Wednesday, February 13, 2008

February 13, 2008 - Hope Does Not Disappoint

“What price do you put on hope? Is $3,000 a week too much?” So begins a health column from the February 4th Newsweek. Jerry Adler, the columnist, is telling the story of a couple named Said and Mary Nedlouf. She had advanced breast cancer that her oncologist was calling untreatable. Her husband didn’t want her to lose hope. So, they agreed she would go to another doctor and pursue costly homeopathic treatments that weren’t covered by their insurance. The bottom line? $41,000, which the Nedloufs paid out of pocket.

The treatments did Mary little good. She died anyway, pretty much when the traditional-medicine doctors had predicted she would. As for Said, when he recalls the homeopathic doctor’s questionable advice, he’s left feeling angry. He feels the homeopath gave his wife false hope, encouraging her to hold out for a cure – when she would probably have been better advised to “get her affairs in order,” as they say.

This doctor, says the grieving husband, “robbed me of precious time to console her, to come to closure, to prepare for her departure.”

I place pretty near zero confidence in homeopathic treatments, myself. Everything I’ve read about this school of alternative medicine – a pharmacology based on an odd, 19th-century premise that repeatedly diluting medicinal substances with water makes them more (rather than less) effective – sounds like complete hokum to me. Even if homeopathic medicines did have some real medical value at full strength (a premise that’s very much open to question), then by what stretch of the imagination does diluting them make them more effective?

Yes, I know some people claim to have derived benefits from homeopathic treatment – and I would never presume to tell fellow patients not to seek out an otherwise-harmless treatment they think could possibly help. I'm sure, also, that many homeopathic practitioners are fine people, and practice listening skills in ways not so many traditional physicians are willing or able to do. Yet, I also know the placebo effect is a powerful thing. I see little evidence that homeopathy is more effective than a sugar pill, if that sugar pill is prescribed by a doctor the patient trusts.

The Newsweek article raises, for me, the question of hope. What is it? Where do we find it? How do we maintain it, over time? When – if ever – should we stop hoping?

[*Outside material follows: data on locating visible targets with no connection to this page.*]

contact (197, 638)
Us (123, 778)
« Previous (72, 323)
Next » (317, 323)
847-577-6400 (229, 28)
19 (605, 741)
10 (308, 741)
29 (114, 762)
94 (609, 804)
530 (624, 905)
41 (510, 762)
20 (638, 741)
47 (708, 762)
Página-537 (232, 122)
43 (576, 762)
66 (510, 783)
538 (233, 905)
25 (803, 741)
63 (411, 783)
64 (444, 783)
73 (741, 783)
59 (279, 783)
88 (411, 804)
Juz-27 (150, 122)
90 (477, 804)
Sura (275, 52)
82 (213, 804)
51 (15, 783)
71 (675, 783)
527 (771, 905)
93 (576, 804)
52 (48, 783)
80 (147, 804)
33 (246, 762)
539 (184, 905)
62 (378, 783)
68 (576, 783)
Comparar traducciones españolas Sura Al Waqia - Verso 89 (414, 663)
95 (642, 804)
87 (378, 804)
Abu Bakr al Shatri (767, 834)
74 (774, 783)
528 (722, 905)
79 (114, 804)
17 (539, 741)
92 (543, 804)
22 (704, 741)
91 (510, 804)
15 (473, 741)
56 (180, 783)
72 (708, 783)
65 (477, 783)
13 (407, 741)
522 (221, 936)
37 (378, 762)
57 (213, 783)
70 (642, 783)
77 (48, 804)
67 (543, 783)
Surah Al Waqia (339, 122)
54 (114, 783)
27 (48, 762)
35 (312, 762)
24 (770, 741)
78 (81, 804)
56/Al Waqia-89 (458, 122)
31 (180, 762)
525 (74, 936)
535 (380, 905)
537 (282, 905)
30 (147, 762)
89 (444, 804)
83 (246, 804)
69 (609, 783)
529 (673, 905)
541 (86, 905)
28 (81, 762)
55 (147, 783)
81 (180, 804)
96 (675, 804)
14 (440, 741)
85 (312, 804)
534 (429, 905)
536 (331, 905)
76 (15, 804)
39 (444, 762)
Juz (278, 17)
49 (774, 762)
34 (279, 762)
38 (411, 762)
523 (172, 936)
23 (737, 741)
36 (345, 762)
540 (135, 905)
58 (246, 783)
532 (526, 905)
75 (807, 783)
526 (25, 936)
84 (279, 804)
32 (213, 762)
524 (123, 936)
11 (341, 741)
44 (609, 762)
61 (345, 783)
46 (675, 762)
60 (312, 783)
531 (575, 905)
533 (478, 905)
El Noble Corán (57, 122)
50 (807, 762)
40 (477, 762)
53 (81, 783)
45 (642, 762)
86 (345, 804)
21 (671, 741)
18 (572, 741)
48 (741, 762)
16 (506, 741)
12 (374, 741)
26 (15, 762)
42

“Hope,” says Paul in Romans 5:5, “does not disappoint us, because God’s love has been poured into our hearts through the Holy Spirit that has been given to us.” This is an image of abundance, abundance in the midst of utter desolation.

Paul can speak of such things because he has already seen, in his own life, the love of God poured out in such abundance that it overflows. Paul doesn’t speak of suffering as one who has never known it. Rather, he speaks as one with scars on his soul – one who has known not only persecutions but also what it feels like to have been a persecutor himself, and to have repented of that evil.

“I know what it is,” he writes soberly to the Philippians, “to have little, and I know what it is to have plenty. In any and all circumstances I have learned the secret of being well-fed and of going hungry, of having plenty and of being in need.” (Philippians 4:12).

Then, and only then, does Paul goes on to add these well-loved words: “I can do all things through him who strengthens me” (v. 13). Paul can make that audacious claim because he has had the experience of casting his body off a spiritual cliff, and finding God’s arms were there to catch him.

In what, indeed, does our hope consist, as cancer patients? Is it in the unique pharmacology of the next new treatment to come down the pike? Or, is hope something else altogether, something we discover deep within us and bring to our work of self-healing?

There’s also a communal aspect to hope. In the words of Chinese author Lin Yutang, “Hope is like a road in the country. There was never a road, but when many people walk on it, the road comes into existence.”

I find something deeply profound, and remarkably true-to-life, about that humble image. Yes, of course it is the imprints of many feet that make a rustic footpath. It’s easy to see the footpath when others have been that way before. Yet, who is it who first grasps the vision that there ought be a pathway here, and begins the work of walking it?

Poet Emily Dickinson calls hope:

“...the thing with feathers
That perches in the soul,
And sings the tune without the words,
And never stops at all...

I’ve heard it in the chillest land,
And on the strangest sea;
Yet, never, in extremity,
It asked a crumb of me.”


No: hope does not disappoint us – we, who live with cancer. True hope, hope that’s founded on something stronger than mere pharmaceutical formulas, can never disappoint.